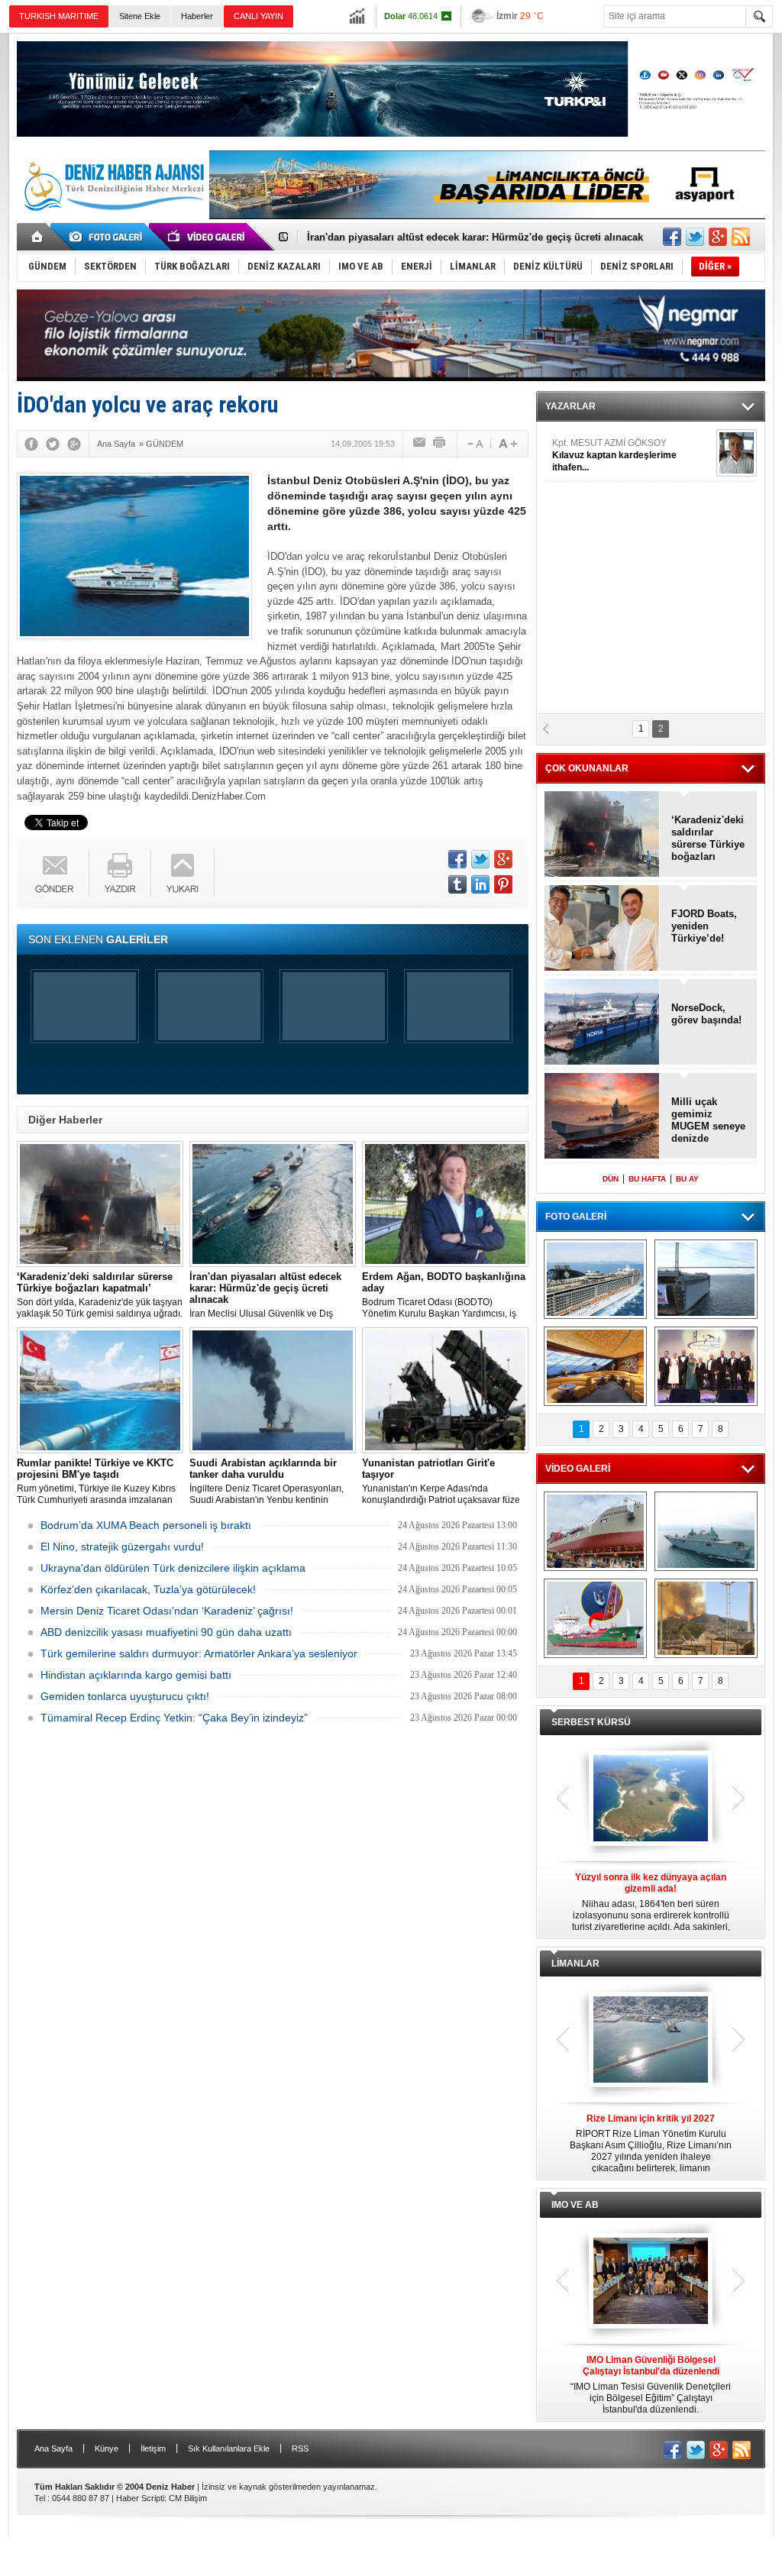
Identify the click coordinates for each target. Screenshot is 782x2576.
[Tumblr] (457, 884)
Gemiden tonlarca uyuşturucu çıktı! (124, 1696)
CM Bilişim (188, 2498)
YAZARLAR (570, 406)
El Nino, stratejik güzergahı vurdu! (122, 1546)
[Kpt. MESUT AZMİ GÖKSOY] (736, 453)
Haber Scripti (140, 2498)
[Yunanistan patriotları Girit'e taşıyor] (445, 1390)
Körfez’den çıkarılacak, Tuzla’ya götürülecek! (148, 1589)
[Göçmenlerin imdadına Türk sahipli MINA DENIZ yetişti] (595, 1618)
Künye (106, 2448)
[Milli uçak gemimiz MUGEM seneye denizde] (602, 1117)
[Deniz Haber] (112, 220)
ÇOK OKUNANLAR (587, 768)
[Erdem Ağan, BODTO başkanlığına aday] (445, 1204)
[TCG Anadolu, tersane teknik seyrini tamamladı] (706, 1531)
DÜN (611, 1179)
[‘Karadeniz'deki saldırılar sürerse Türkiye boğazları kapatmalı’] (100, 1204)
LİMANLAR (575, 1963)
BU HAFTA (647, 1179)
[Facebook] (31, 444)
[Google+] (74, 444)
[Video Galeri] (207, 236)
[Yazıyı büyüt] (508, 444)
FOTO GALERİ (575, 1216)
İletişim (153, 2448)
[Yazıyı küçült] (474, 444)
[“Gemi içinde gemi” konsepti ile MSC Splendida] (595, 1279)
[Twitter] (53, 444)
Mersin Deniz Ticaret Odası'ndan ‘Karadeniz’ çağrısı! (166, 1611)
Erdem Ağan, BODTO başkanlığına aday (401, 237)
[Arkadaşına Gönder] (420, 444)
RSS (300, 2448)
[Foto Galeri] (108, 236)
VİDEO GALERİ (577, 1468)
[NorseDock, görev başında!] (602, 1023)
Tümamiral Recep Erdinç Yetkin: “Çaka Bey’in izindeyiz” (174, 1717)
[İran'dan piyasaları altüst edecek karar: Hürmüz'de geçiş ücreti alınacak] (272, 1204)
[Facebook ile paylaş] (672, 237)
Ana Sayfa (53, 2448)
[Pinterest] (503, 884)
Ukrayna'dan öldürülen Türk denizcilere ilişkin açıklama (172, 1568)
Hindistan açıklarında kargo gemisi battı (135, 1675)
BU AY (687, 1179)
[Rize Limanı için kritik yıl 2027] (650, 2040)
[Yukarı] (183, 873)
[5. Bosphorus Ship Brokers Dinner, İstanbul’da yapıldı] (706, 1366)
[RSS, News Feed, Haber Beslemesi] (741, 237)
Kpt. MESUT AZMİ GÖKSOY (614, 455)
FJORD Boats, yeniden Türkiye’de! (704, 926)
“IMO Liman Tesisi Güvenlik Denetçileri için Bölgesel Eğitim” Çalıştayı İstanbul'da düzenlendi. (650, 2385)
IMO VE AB (575, 2204)
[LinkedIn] (480, 884)
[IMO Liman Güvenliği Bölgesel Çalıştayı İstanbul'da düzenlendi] (650, 2282)
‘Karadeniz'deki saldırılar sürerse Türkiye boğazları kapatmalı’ (708, 838)
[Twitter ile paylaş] (695, 237)
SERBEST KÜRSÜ (591, 1722)
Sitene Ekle (139, 16)
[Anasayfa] (38, 236)
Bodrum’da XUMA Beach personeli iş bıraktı (145, 1525)
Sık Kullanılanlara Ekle (229, 2448)
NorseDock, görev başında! (706, 1014)
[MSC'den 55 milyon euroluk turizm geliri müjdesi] (595, 1366)
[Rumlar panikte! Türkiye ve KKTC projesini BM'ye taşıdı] (100, 1390)
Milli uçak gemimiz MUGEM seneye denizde (708, 1120)
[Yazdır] (440, 444)
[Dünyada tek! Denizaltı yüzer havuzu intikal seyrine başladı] (706, 1279)
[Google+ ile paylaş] (718, 237)
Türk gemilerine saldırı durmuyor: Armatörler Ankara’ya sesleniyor (198, 1653)
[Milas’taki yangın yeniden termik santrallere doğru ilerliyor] (706, 1618)
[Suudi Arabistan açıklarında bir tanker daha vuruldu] (272, 1390)
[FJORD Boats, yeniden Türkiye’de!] (602, 929)
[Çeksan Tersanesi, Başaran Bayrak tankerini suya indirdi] (595, 1531)
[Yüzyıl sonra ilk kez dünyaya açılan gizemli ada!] (650, 1799)
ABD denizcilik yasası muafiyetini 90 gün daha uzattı (166, 1632)
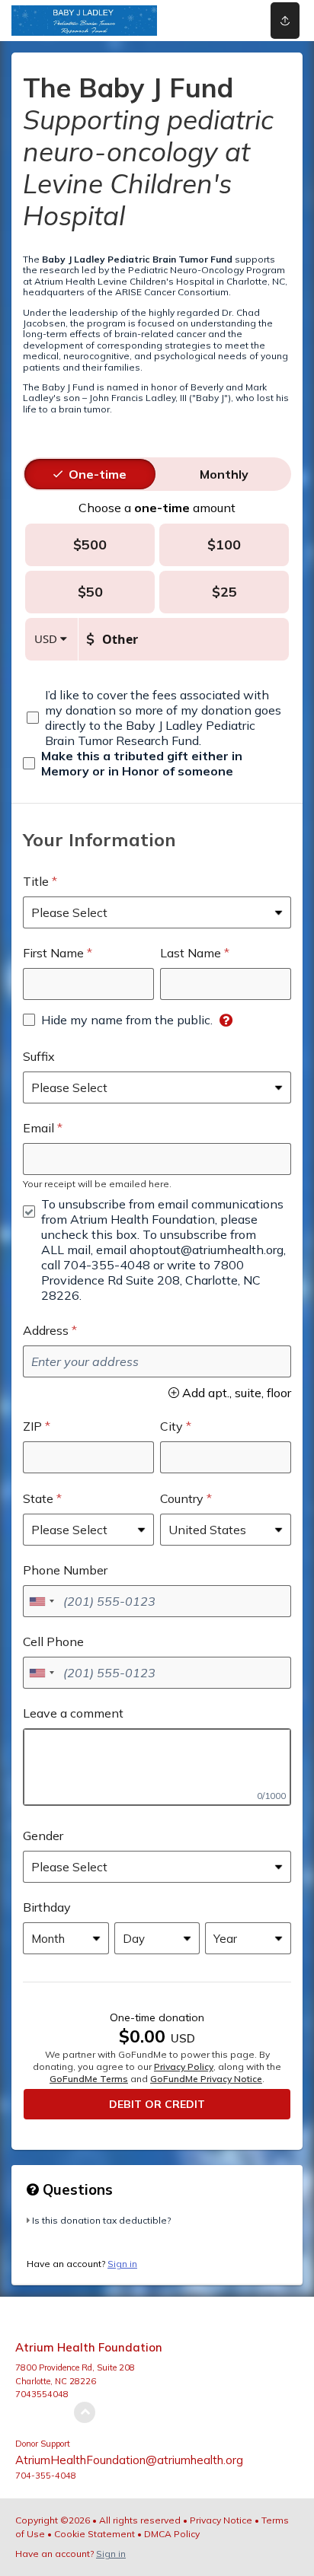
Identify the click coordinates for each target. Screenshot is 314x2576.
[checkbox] (157, 717)
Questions (76, 2189)
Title (36, 881)
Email (38, 1127)
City (171, 1426)
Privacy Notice (221, 2520)
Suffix (39, 1056)
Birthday (47, 1907)
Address (46, 1330)
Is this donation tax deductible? (101, 2220)
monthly (224, 474)
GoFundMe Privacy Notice (206, 2078)
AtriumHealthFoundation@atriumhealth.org (129, 2460)
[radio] (98, 474)
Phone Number (65, 1570)
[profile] (228, 20)
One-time (98, 474)
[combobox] (41, 1601)
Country (181, 1498)
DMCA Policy (172, 2533)
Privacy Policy (183, 2066)
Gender (43, 1835)
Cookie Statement (94, 2533)
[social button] (285, 20)
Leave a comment (73, 1713)
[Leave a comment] (157, 1767)
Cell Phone (53, 1641)
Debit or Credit (157, 2104)
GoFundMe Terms (89, 2078)
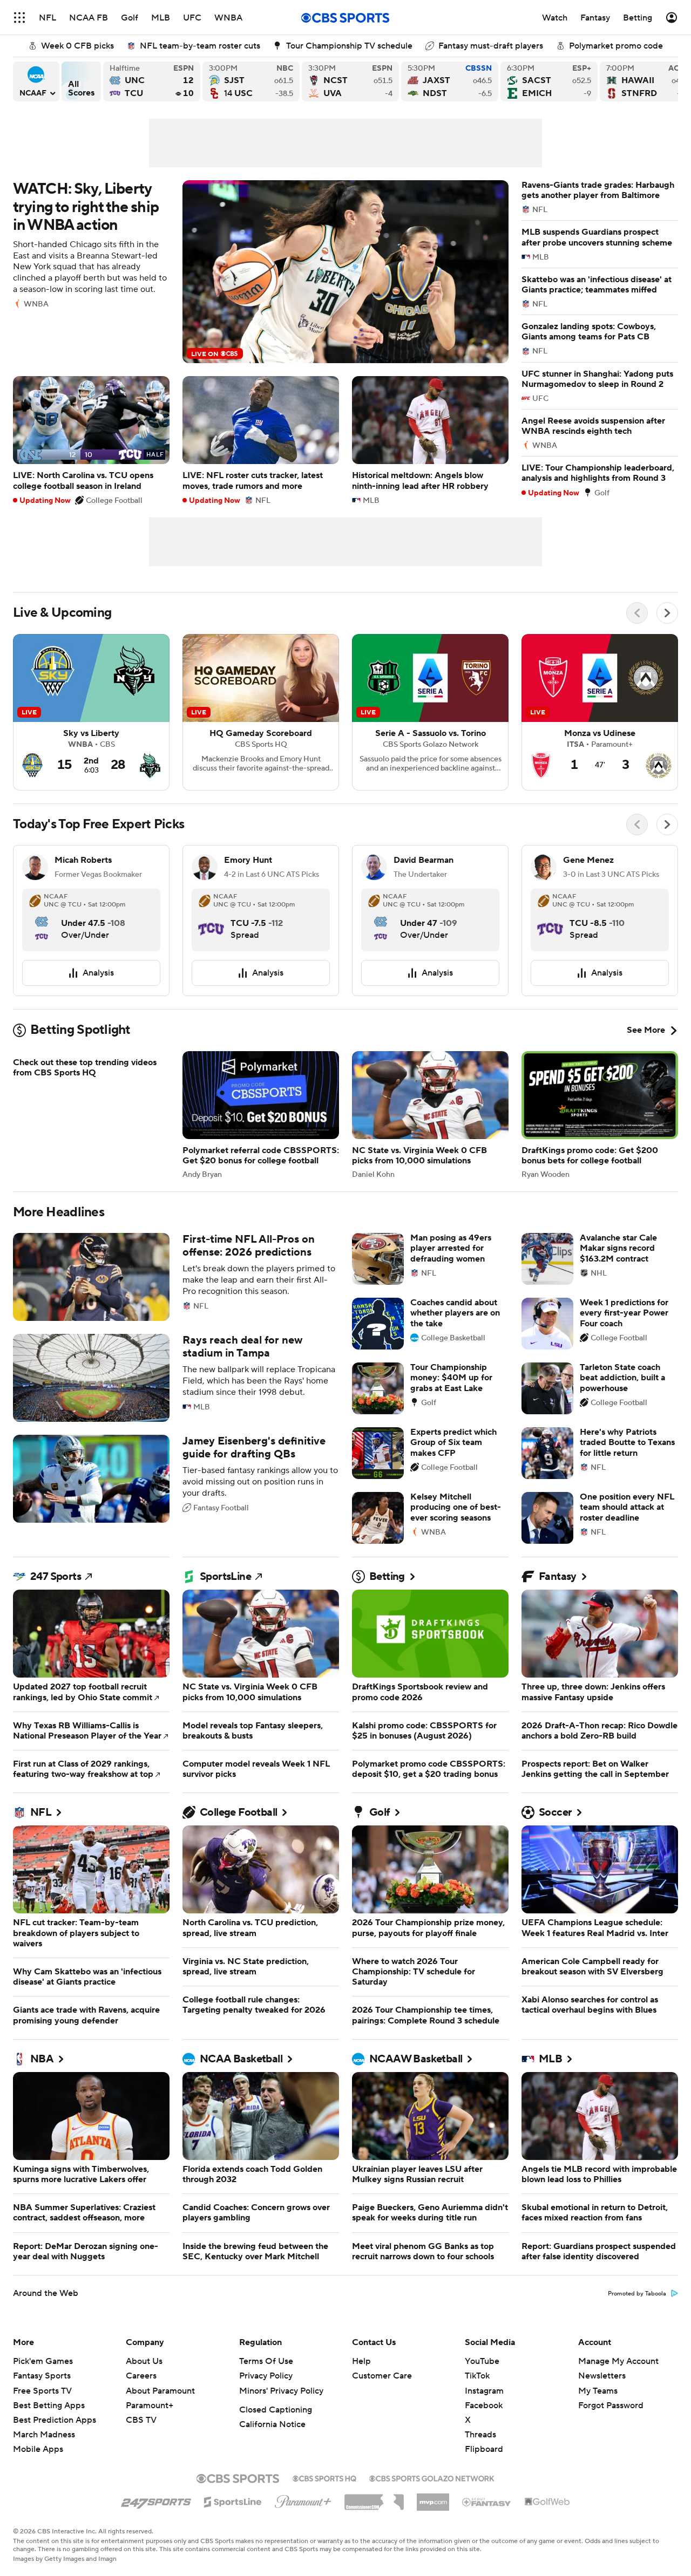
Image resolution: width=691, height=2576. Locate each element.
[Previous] (637, 613)
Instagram (484, 2391)
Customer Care (382, 2375)
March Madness (44, 2434)
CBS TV (141, 2420)
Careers (141, 2375)
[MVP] (433, 2497)
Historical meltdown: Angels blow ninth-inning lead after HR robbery (430, 440)
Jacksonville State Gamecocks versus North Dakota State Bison (449, 81)
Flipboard (484, 2449)
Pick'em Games (43, 2361)
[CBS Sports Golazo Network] (431, 2477)
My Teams (598, 2391)
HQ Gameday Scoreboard (260, 712)
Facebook (484, 2405)
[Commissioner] (374, 2498)
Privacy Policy (266, 2375)
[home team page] (41, 919)
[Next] (667, 613)
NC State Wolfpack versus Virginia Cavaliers (350, 81)
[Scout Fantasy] (487, 2501)
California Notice (272, 2424)
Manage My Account (618, 2361)
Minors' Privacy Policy (281, 2391)
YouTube (482, 2361)
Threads (480, 2434)
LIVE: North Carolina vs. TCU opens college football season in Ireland (91, 440)
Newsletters (602, 2375)
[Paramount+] (303, 2499)
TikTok (477, 2375)
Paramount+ (149, 2405)
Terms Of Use (266, 2361)
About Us (144, 2361)
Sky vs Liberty (91, 712)
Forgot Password (610, 2405)
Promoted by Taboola (637, 2294)
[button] (19, 17)
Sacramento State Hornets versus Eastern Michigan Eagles (549, 81)
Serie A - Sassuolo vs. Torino (430, 712)
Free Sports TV (42, 2391)
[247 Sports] (156, 2500)
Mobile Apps (38, 2449)
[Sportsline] (233, 2500)
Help (361, 2361)
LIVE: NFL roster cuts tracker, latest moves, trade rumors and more (260, 440)
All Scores (81, 81)
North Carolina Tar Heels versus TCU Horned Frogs (151, 81)
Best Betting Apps (49, 2405)
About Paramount (160, 2391)
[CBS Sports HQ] (324, 2477)
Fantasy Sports (42, 2375)
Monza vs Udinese (599, 712)
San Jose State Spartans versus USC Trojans (251, 81)
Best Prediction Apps (54, 2420)
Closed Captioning (275, 2409)
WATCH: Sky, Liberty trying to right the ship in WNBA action (261, 271)
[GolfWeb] (547, 2502)
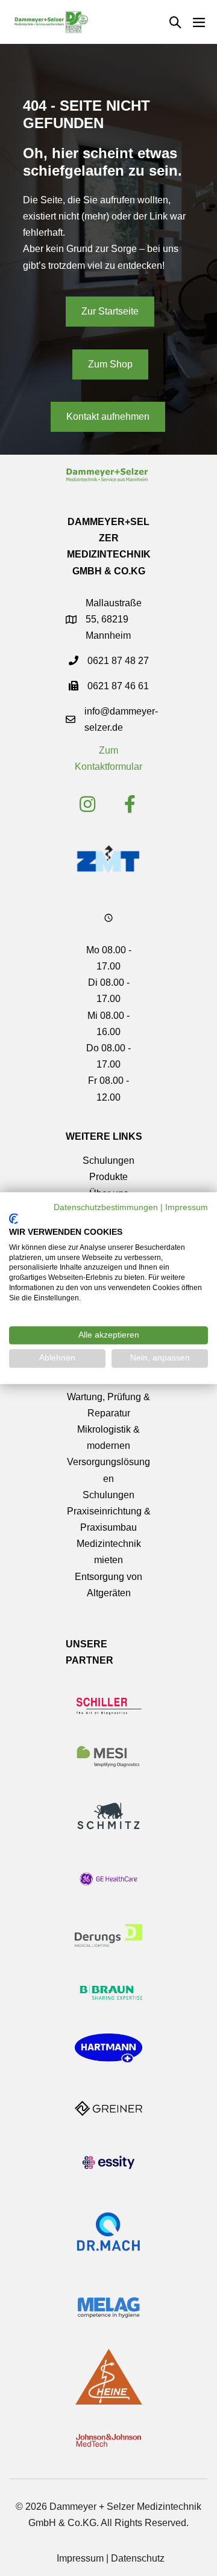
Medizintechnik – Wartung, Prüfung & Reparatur (108, 1396)
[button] (175, 22)
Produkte (108, 1177)
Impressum (80, 2558)
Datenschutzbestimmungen (106, 1207)
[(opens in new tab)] (108, 858)
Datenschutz (138, 2558)
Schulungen (108, 1160)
──────────────────────────────
Exercise requirements: Starting at the first line of the records above, set down each line exactly through the one that holds "[Yukarı] (183, 873)". Omit pictures.

Your response:
Identify the click coordinates for each target. Screenshot is 782x2576.
[Tumblr] (457, 884)
Gemiden tonlarca uyuşturucu çıktı! (124, 1696)
CM Bilişim (188, 2498)
YAZARLAR (570, 406)
El Nino, stratejik güzergahı vurdu! (122, 1546)
[Kpt. MESUT AZMİ GÖKSOY] (736, 453)
Haber Scripti (140, 2498)
[Yunanistan patriotları Girit'e taşıyor] (445, 1390)
Körfez’den çıkarılacak, Tuzla’ya götürülecek! (148, 1589)
[Göçmenlerin imdadına Türk sahipli MINA DENIZ yetişti] (595, 1618)
Künye (106, 2448)
[Milli uçak gemimiz MUGEM seneye denizde] (602, 1117)
[Deniz Haber] (112, 220)
ÇOK OKUNANLAR (587, 768)
[Erdem Ağan, BODTO başkanlığına aday] (445, 1204)
[TCG Anadolu, tersane teknik seyrini tamamladı] (706, 1531)
DÜN (611, 1179)
[‘Karadeniz'deki saldırılar sürerse Türkiye boğazları kapatmalı’] (100, 1204)
LİMANLAR (575, 1963)
BU HAFTA (647, 1179)
[Facebook] (31, 444)
[Google+] (74, 444)
[Video Galeri] (207, 236)
[Yazıyı büyüt] (508, 444)
FOTO GALERİ (575, 1216)
İletişim (153, 2448)
[Yazıyı küçült] (474, 444)
[“Gemi içinde gemi” konsepti ile MSC Splendida] (595, 1279)
[Twitter] (53, 444)
Mersin Deniz Ticaret Odası'ndan ‘Karadeniz’ çağrısı! (166, 1611)
Erdem Ağan, BODTO başkanlığına aday (401, 237)
[Arkadaşına Gönder] (420, 444)
RSS (300, 2448)
[Foto Galeri] (108, 236)
VİDEO GALERİ (577, 1468)
[NorseDock, görev başında!] (602, 1023)
Tümamiral Recep Erdinç Yetkin: “Çaka Bey’in izindeyiz” (174, 1717)
[İran'dan piyasaları altüst edecek karar: Hürmüz'de geçiş ücreti alınacak] (272, 1204)
[Facebook ile paylaş] (672, 237)
Ana Sayfa (53, 2448)
[Pinterest] (503, 884)
Ukrayna'dan öldürülen Türk denizcilere ilişkin açıklama (172, 1568)
Hindistan açıklarında kargo gemisi battı (135, 1675)
BU AY (687, 1179)
[Rize Limanı için kritik yıl 2027] (650, 2040)
[Yukarı] (183, 873)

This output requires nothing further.